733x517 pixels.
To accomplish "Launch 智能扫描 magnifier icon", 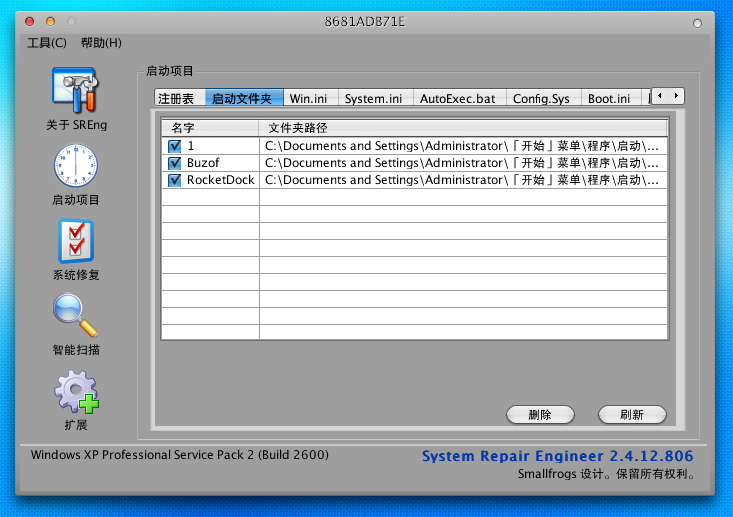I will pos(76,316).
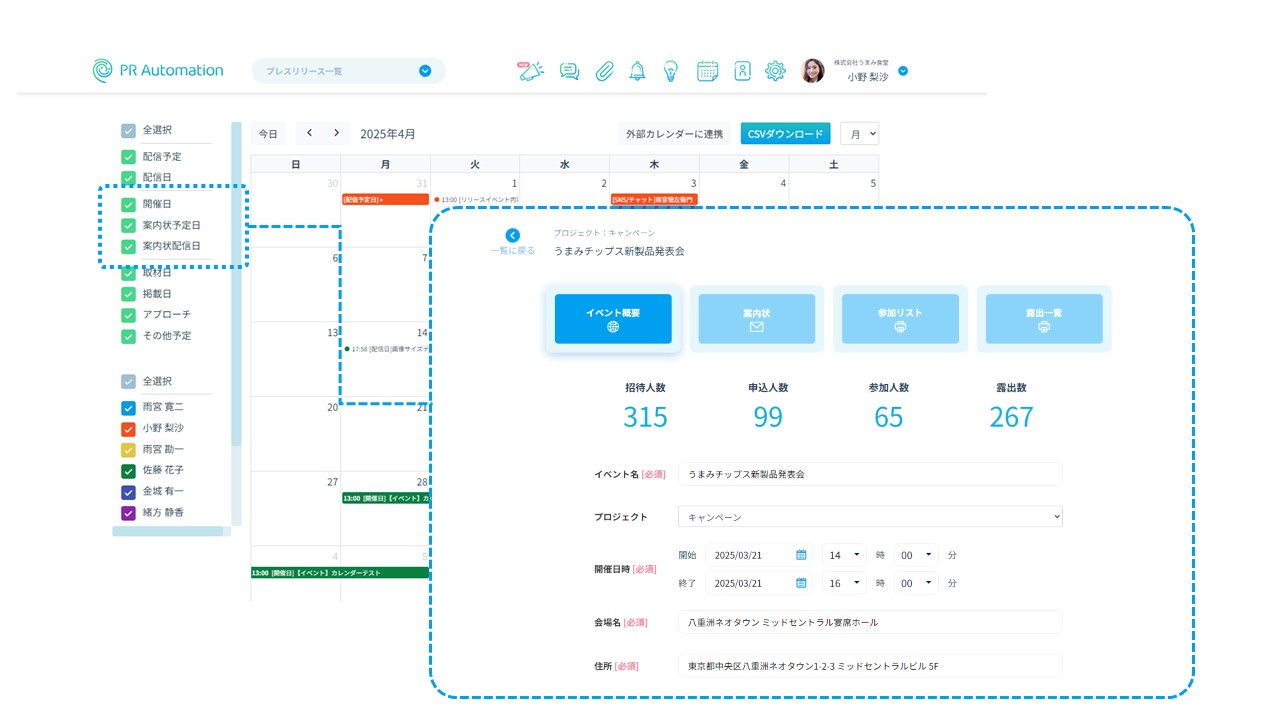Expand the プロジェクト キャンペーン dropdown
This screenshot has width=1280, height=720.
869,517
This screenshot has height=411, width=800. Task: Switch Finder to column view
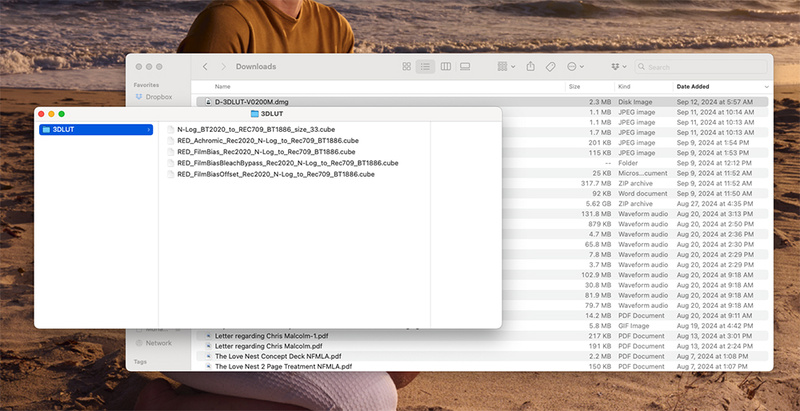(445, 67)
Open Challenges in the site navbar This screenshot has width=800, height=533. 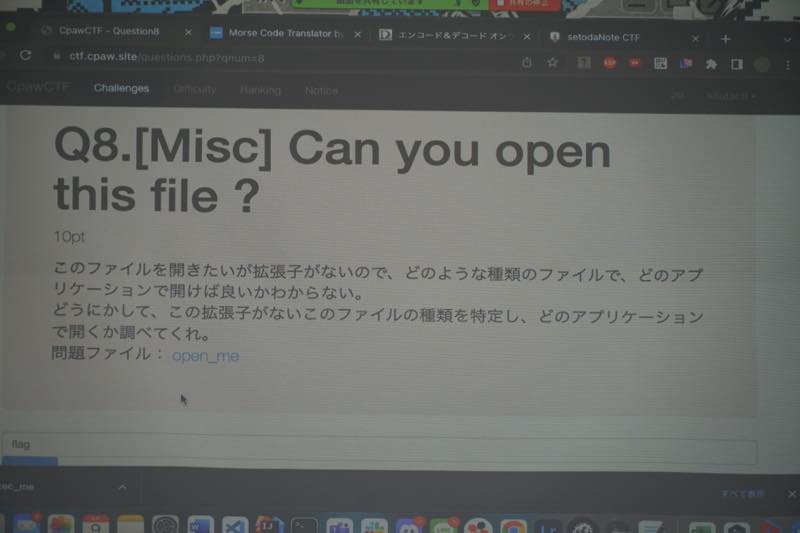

----

#### STATED GOAL
Please repeat the stretch from the line containing "This screenshot has height=411, width=800." through the end of the lines, substituting "list view" for "column view" and leaving the pictures out.

#### FINAL ANSWER
This screenshot has height=411, width=800. Task: Switch Finder to list view
(445, 67)
Open Challenges in the site navbar This screenshot has width=800, height=533. 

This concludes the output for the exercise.